**DOCUMENT SEGMENT**:
_ _ _ _ _ _ _

Given group assignments

Background

News Angler is a research project of the Intelligent Information Systems (I2S) research group in the Department of Information Science and Media Studies at the University of Bergen. In the project, we are developing News Hunter, a knowledge-graph platform for computer-augmented journalism. The News Hunter platform harvests texts in real time from online news and social media. Each text is lifted semantically into a small knowledge graph that represents the text item (for example a tweet or an RSS article) itself along with the people, places, organisations etc it mentions. In various ways, we want to enrich, combine, and organise these knowledge graphs to support journalists.

Below are some proposed tasks for your group projects in INFO216, Spring 2021. It is ok for several groups to choose the same assignment. We can often define variants so each group does a slightly different thing :-)

_ _ _ _ _ _ _

**EXERCISE PROMPT**: Carry on the INFO216 group-assignment page about the News Angler project from its last sentence, in the same style.

**COLLECTED DATA**:
_ _ _ _ _ _ _

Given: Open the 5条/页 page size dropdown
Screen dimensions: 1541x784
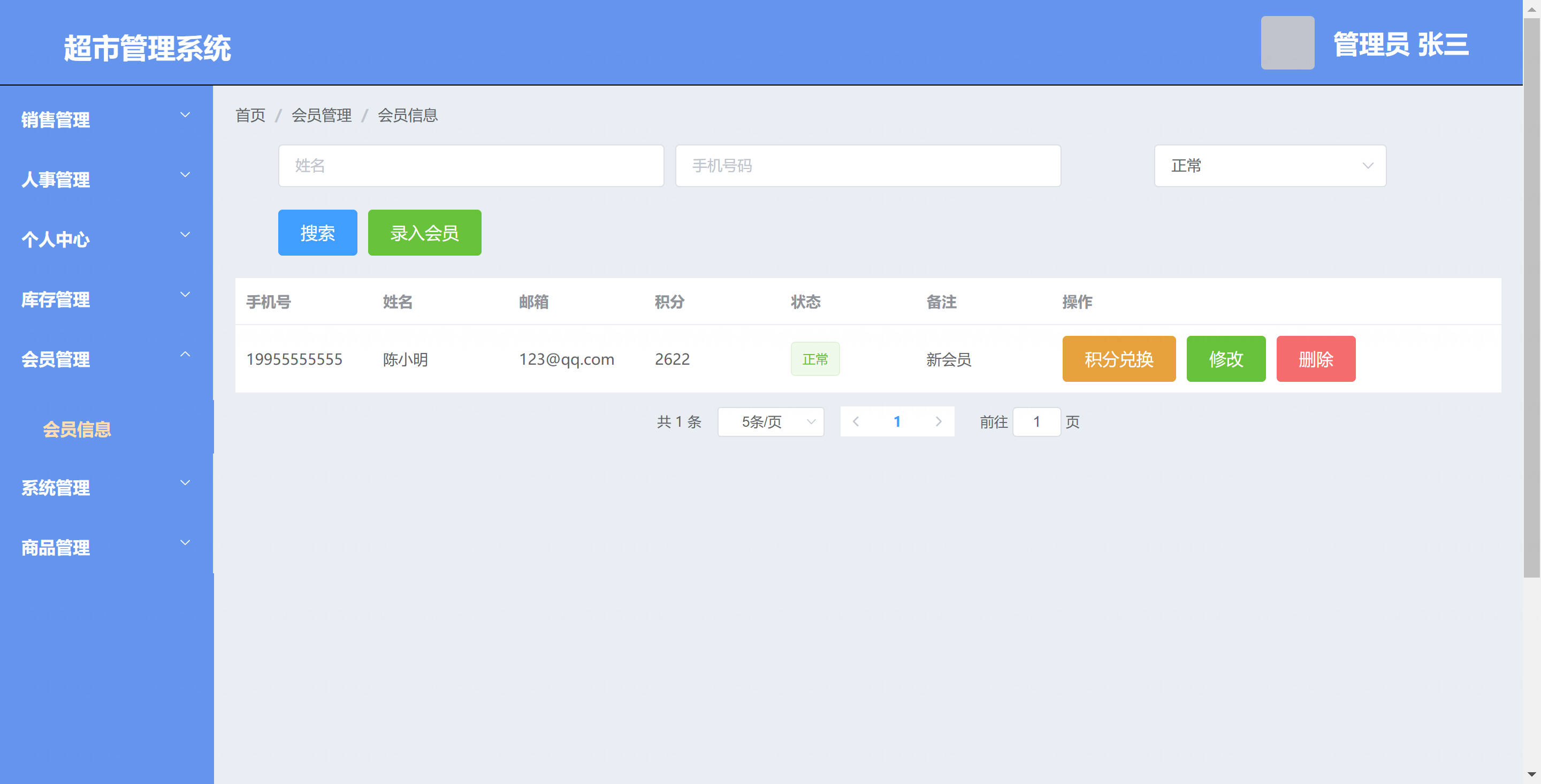Looking at the screenshot, I should pos(771,421).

_ _ _ _ _ _ _

**FINAL RESULT**:
Enriching news knowledge graphs

The News Hunter platform harvests texts in real time from online news and social media. Each text is lifted semantically into a small knowledge graph that represents the text item (for example a tweet or an RSS article) itself along with the people, places, organisations etc it mentions. The assigment is to extend such knowledge graphs with additional information taken from reference sources like Wikidata, DBpedia, GeoNames, ConceptNet, YAGO3, YAGO4 and others. The assigment will deliver a software tool that inputs a small knowledge graph that represents a news text and outputs a larger knowledge graph with related information from these reference sources. We will provide example knowledge graphs you can use as input. It is a bonus if the tool offers a Fast API interface and runs in a Docker.

Here are some examples of item graphs in Turtle (rename the files from *.txt to *.ttl):

If you need more item graphs, you can continue with the ones posted below for the "News graph aggregator" task!

The ontology behind the graphs is described in Figure 4 in this paper: https://link.springer.com/article/10.1007/s10270-020-00801-w (but there can be some small changes since then).

To get started, SPARQL endpoints to ConceptNet and YAGO3 are locally available at http://nelson.uib.no/bg-conceptnet and http://nelson.uib.no/bg-yago3 (remember to "Use" the right namespace!).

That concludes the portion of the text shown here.